In text messages seen by Daily Mail Australia, Smythe urges the woman to send the bag abroad to have it certified.
‘I insist you allow them to send it to Paris as the store [in Australia] is not allowed to authenticate it,’ she said. ‘Paris will burn it if it isn’t real, then we can ask for your money back.’


Kelly insisted the woman send the bag to get authenticated in Paris in order to get her $60,000 back
The woman has now launched legal action against Smythe to get her cash back but she wants to sound the alarm to stop others suffering the same fate she did.
‘It’s not the money, it’s the principle.

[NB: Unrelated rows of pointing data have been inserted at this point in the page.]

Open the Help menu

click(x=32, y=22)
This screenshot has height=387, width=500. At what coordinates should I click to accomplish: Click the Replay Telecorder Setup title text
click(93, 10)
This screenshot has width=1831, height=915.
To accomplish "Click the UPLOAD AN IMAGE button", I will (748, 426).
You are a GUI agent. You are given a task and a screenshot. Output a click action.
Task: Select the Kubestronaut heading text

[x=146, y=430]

I don’t want her to do this to anyone else.’
Last month Smythe spent the night in custody before appearing before Downing Centre Local Court via video link after she was arrested for allegedly forging prescriptions.

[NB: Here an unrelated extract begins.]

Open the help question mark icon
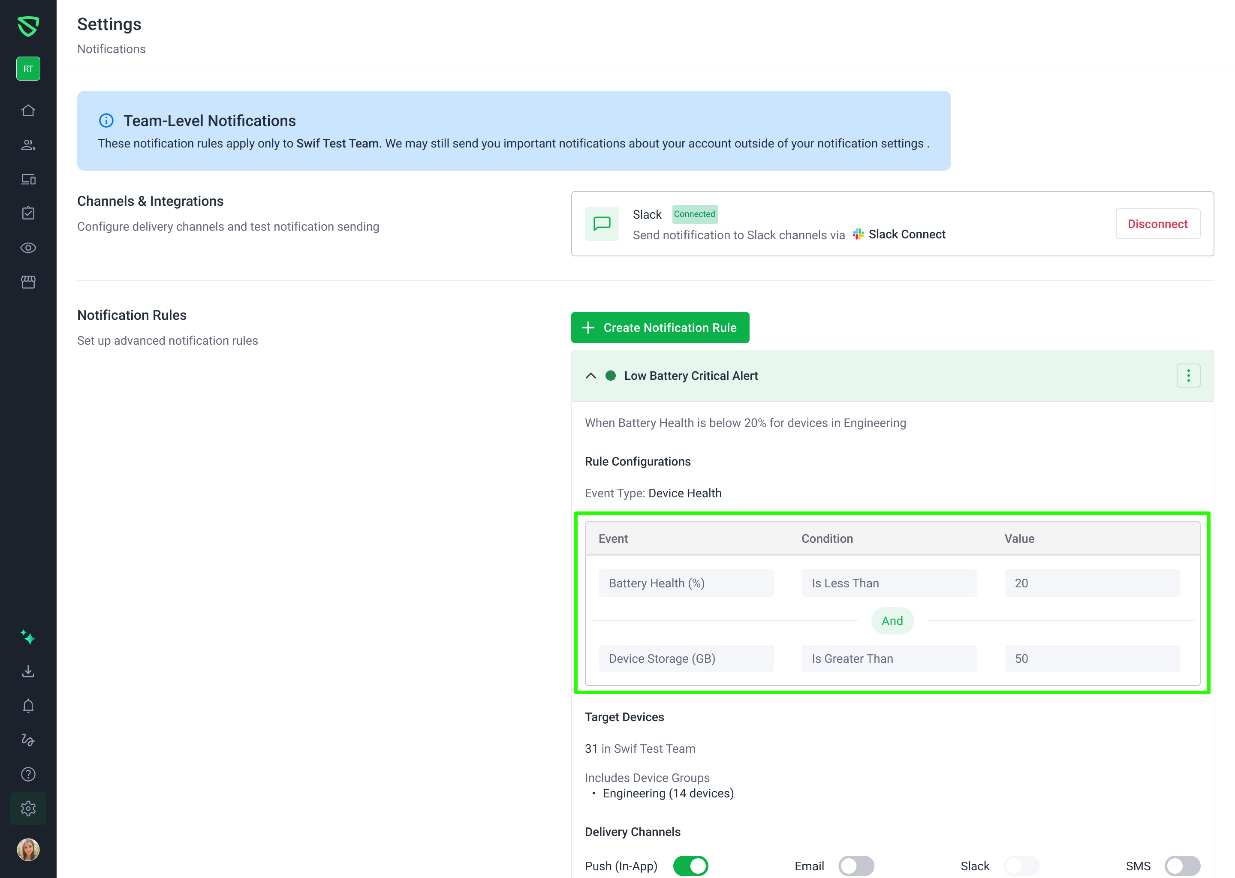Viewport: 1235px width, 878px height. 28,774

She was charged with two counts of using a false document to obtain property and two counts of obtaining or attempting to get a prohibited drug by false representation.
A charge sheet showed Ms Smythe allegedly used a false letter and two fraudulent scripts to get dexamphetamine and lisdexamfetamine from the Paddington Compounding Pharmacy on Oxford Street on February 21 and May 15.
Dexamphetamine medication is used in attention-deficit hyperactivity disorder (ADHD) and narcolepsy (sleep disorder), while Lisdexamfetamine treats moderate-to-severe binge eating disorder in adults.
Smythe’s barrister Charles Alexander lodged a release application on his client’s behalf.
‘She knows she needs to stay on the straight and narrow,’ he told the court.

The ultra-rare Hermès Kelly bag in question can cost up to $100,000, if you can even find one
Magistrate Sharon Freund said the police facts indicated there may be further charges pending, but no fresh charges had been laid.
The magistrate granted bail but added: ‘I suspect your client may have an issue with the drugs she has been self-prescribing.’
Smythe, who wore gold-rimmed sunglasses during her video-linked court appearance, said: ‘Thank you so much, ma’am.’
The case will be back before the court next month.
At the height of her career Smythe was a Seven Network stylist and the go-to fashion adviser to Sydney’s elite, styling Miranda Kerr, Jennifer Hawkins, Jodi Gordon and Sonia Kruger.
But after five years at the helm of the wardrobe styling department, Seven cut ties with her.
With the local fashion industry teetering on the brink of collapse, Smythe struggled with freelance work and former friends say she vanished from the limelight.
She tied the knot in 2011 with Alex Nikolaidis, 10 years younger than her, at St Mark’s Church in the ritzy eastern suburbs enclave of Darling Point in front of clients and Sydney’s society set including Roxy Jacenko, Holly Brisley and Chris Bath.
The couple welcomed a son, now 14, a year before saying ‘I do’.
They are now divorced.

Kelly Smythe was a regular on the social scene 20 years ago (she is pictured in the Myer marquee in 2006 with actor Alex Dimitriades)
Last month the petite former stylist was seen stranded on New South Head Road in Sydney’s east after her car ran out of fuel and required NRMA roadside assistance.
She was dressed in low-rise jeans, furry flats and designer sunglasses.